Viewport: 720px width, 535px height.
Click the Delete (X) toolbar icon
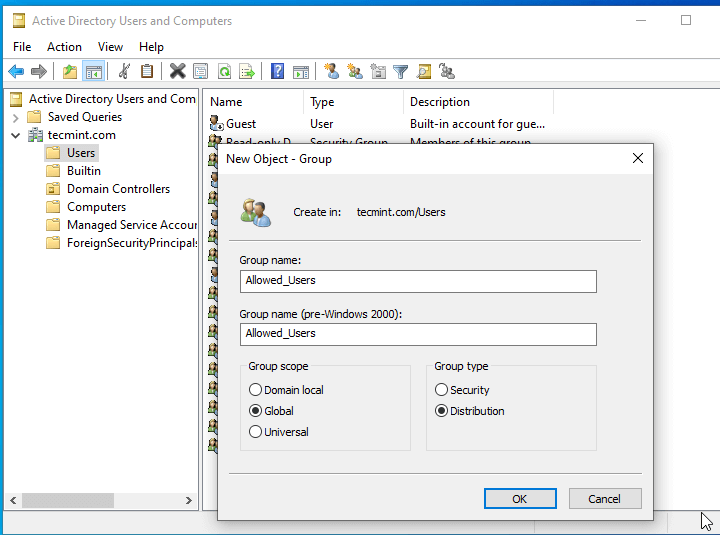pyautogui.click(x=177, y=71)
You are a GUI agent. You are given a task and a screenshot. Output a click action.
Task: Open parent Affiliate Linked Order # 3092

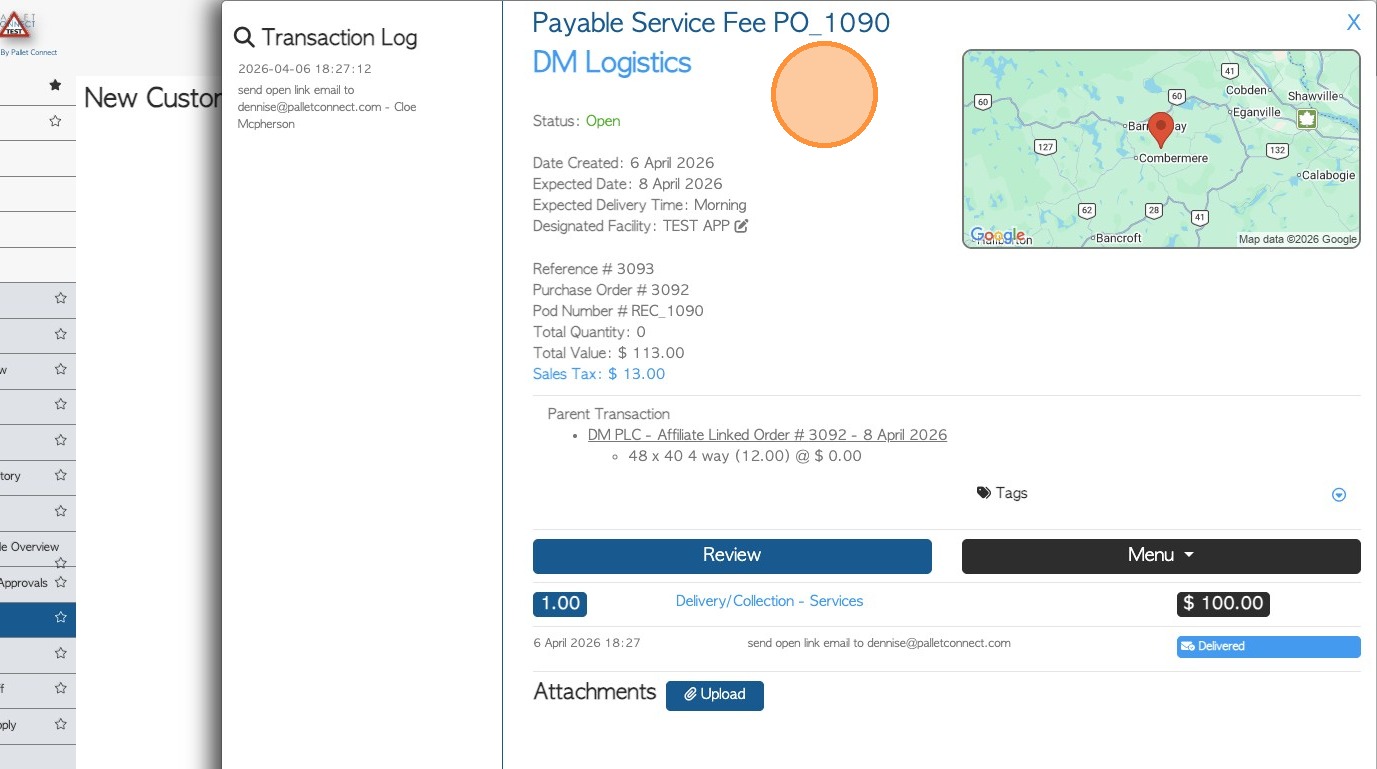tap(767, 435)
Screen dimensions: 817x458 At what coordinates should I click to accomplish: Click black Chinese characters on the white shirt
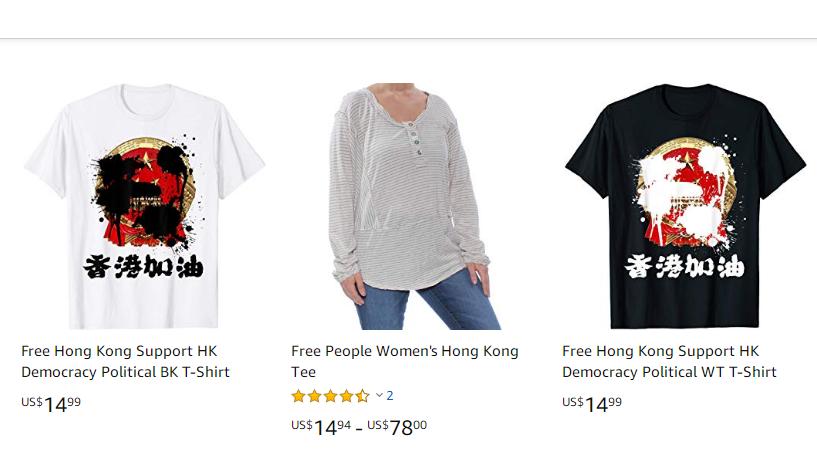[143, 267]
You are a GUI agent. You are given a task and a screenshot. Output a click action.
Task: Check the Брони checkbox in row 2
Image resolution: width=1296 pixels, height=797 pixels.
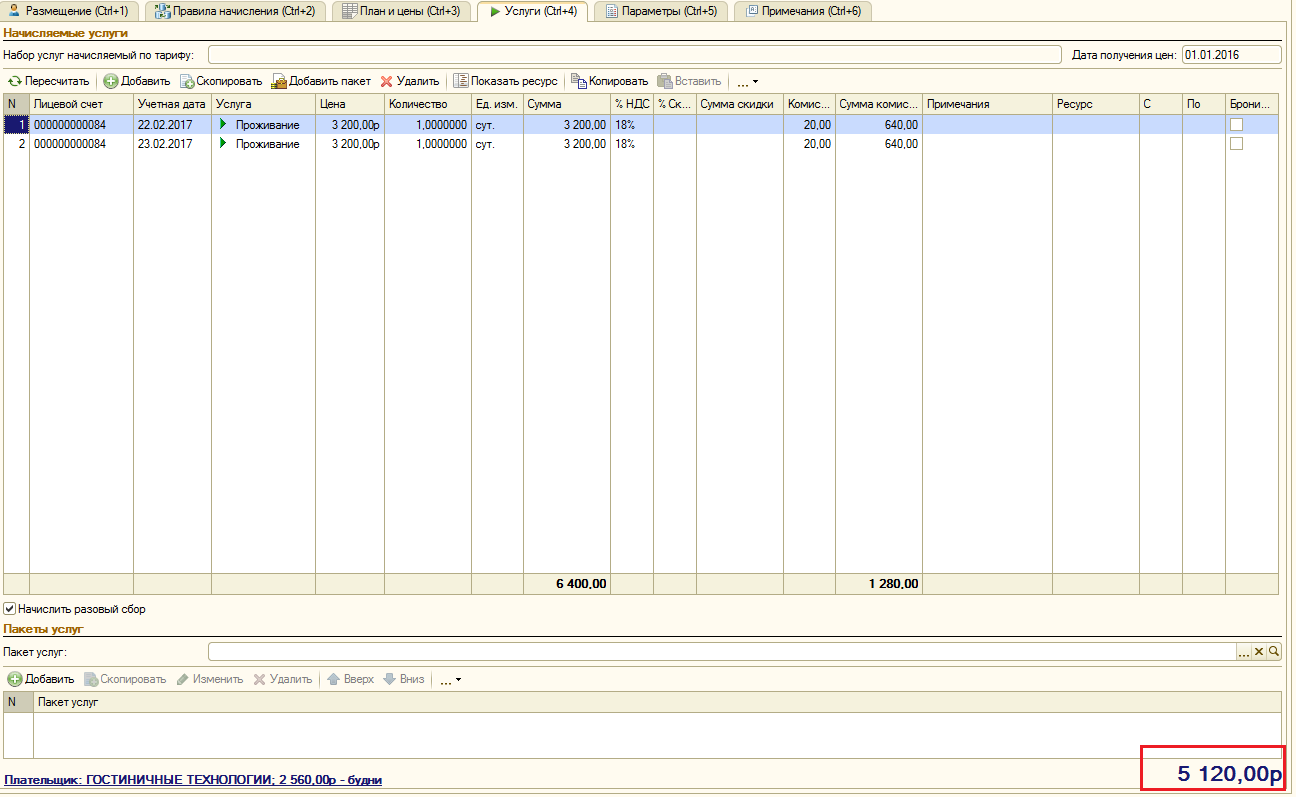[1237, 144]
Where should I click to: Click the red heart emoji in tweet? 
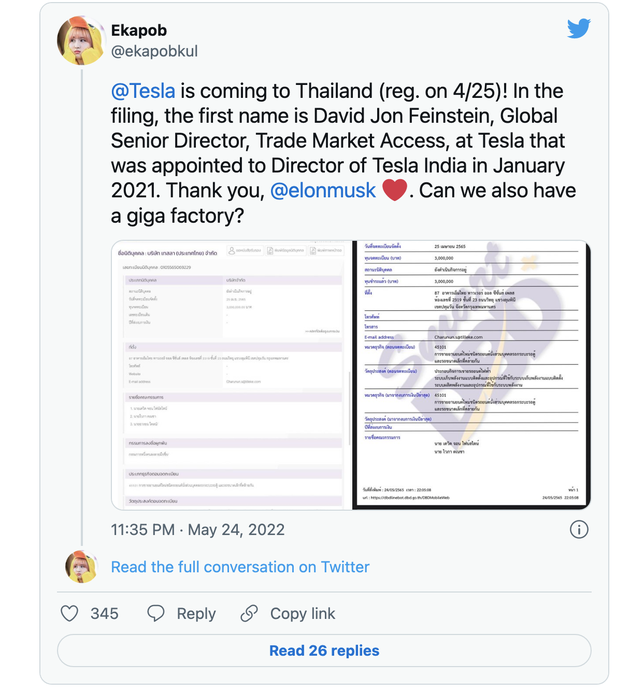click(x=394, y=190)
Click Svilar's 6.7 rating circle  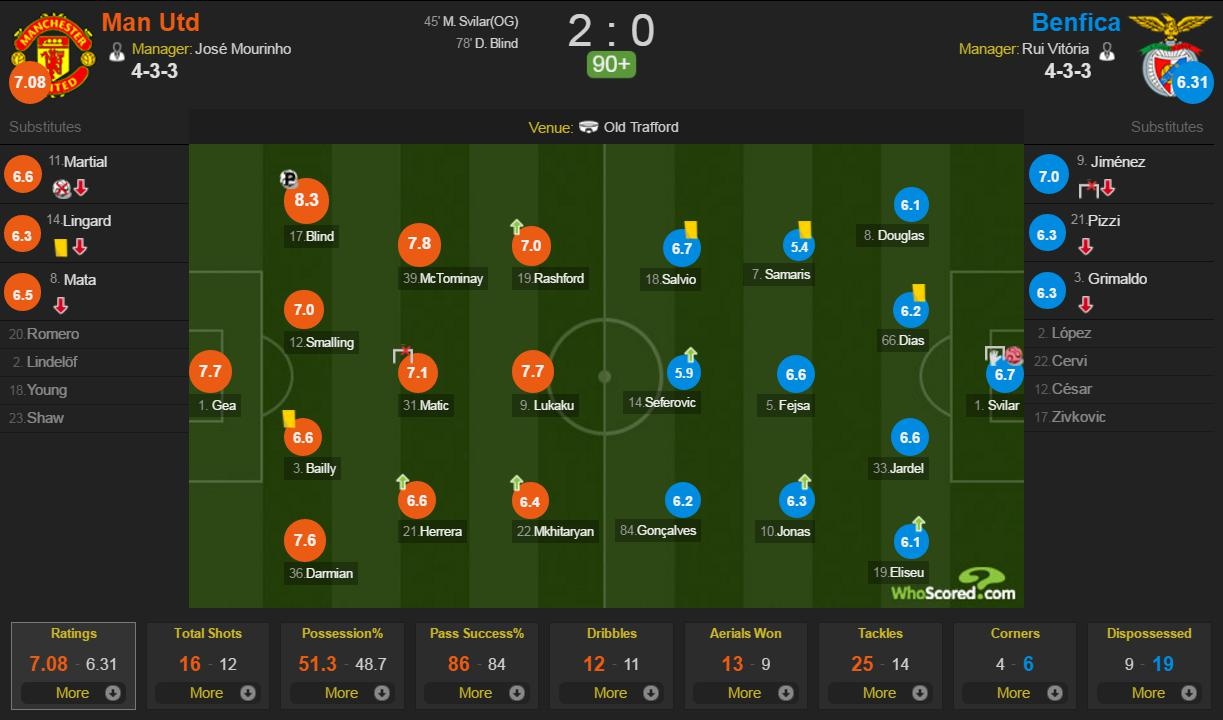[x=1003, y=375]
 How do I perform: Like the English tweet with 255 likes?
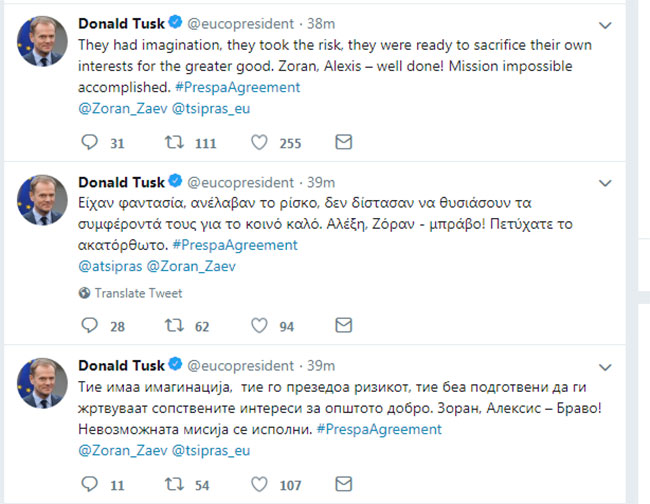260,143
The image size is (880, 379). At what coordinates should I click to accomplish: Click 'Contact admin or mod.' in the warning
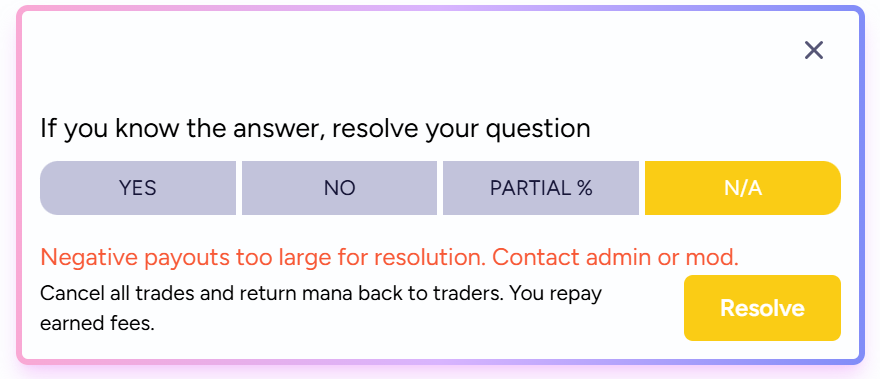[x=616, y=258]
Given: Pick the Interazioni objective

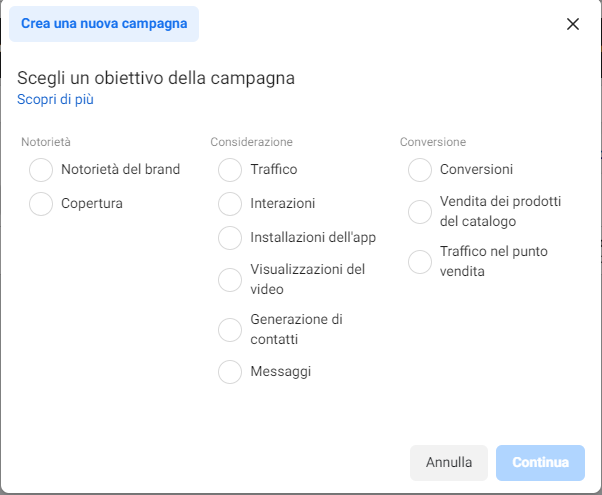Looking at the screenshot, I should (x=230, y=204).
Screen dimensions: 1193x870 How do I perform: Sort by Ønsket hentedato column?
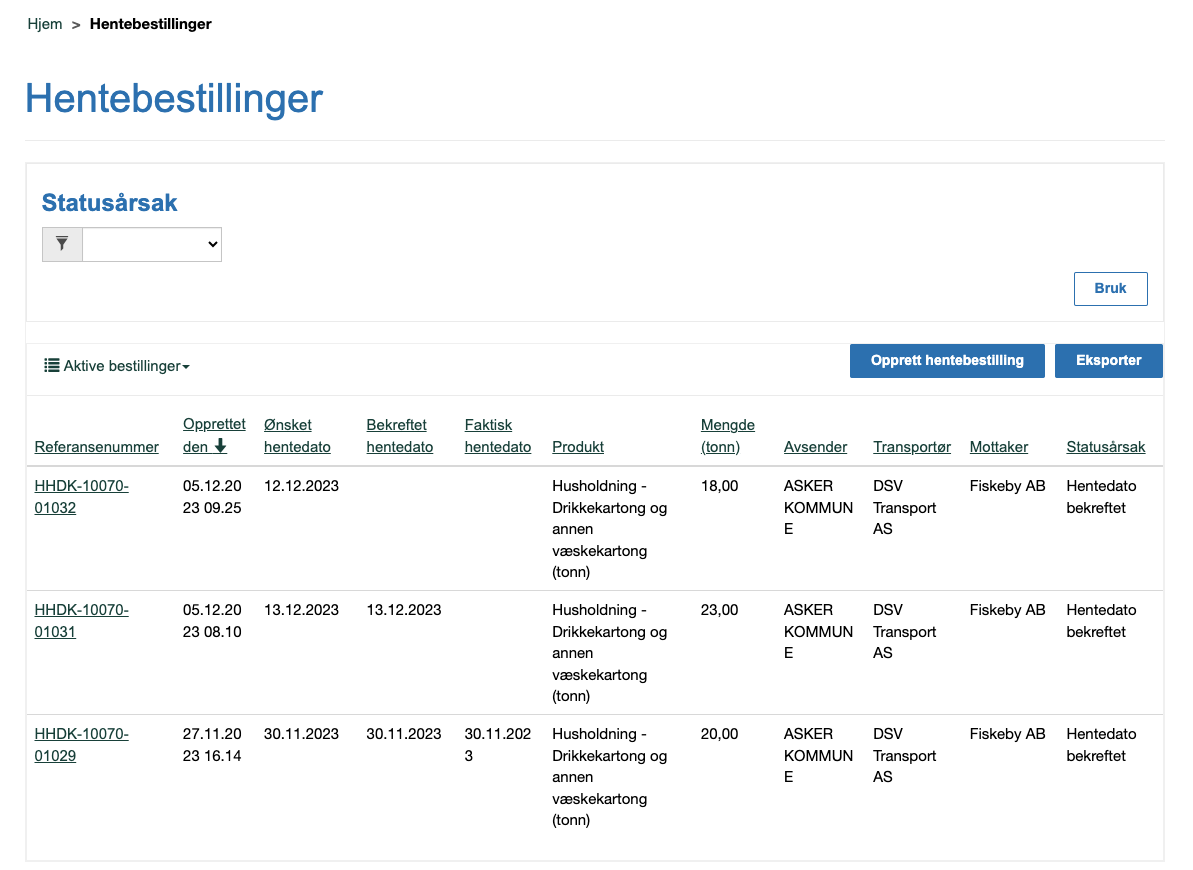point(297,436)

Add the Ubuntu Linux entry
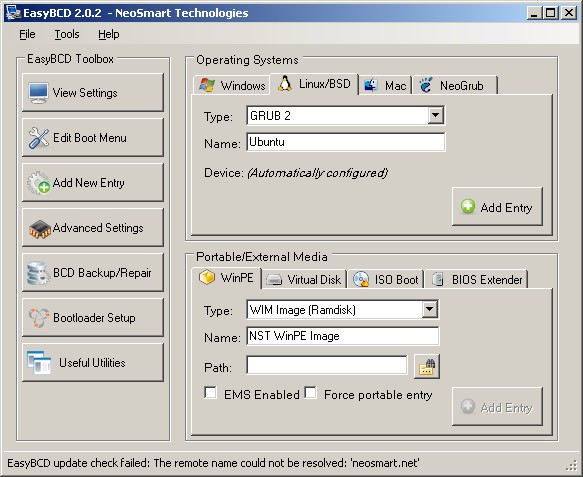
■ ■ ■ ■ ■ ■ ■
## Goal of the exercise:
Everything from the line that contains "Screen dimensions: 1193x870" to the final line of the data is to be duplicated exactly, both ends included, except the pictures.

## Answer area:
Screen dimensions: 1193x870 How do I perform: Sort by Ønsket hentedato column?
point(297,436)

Add the Ubuntu Linux entry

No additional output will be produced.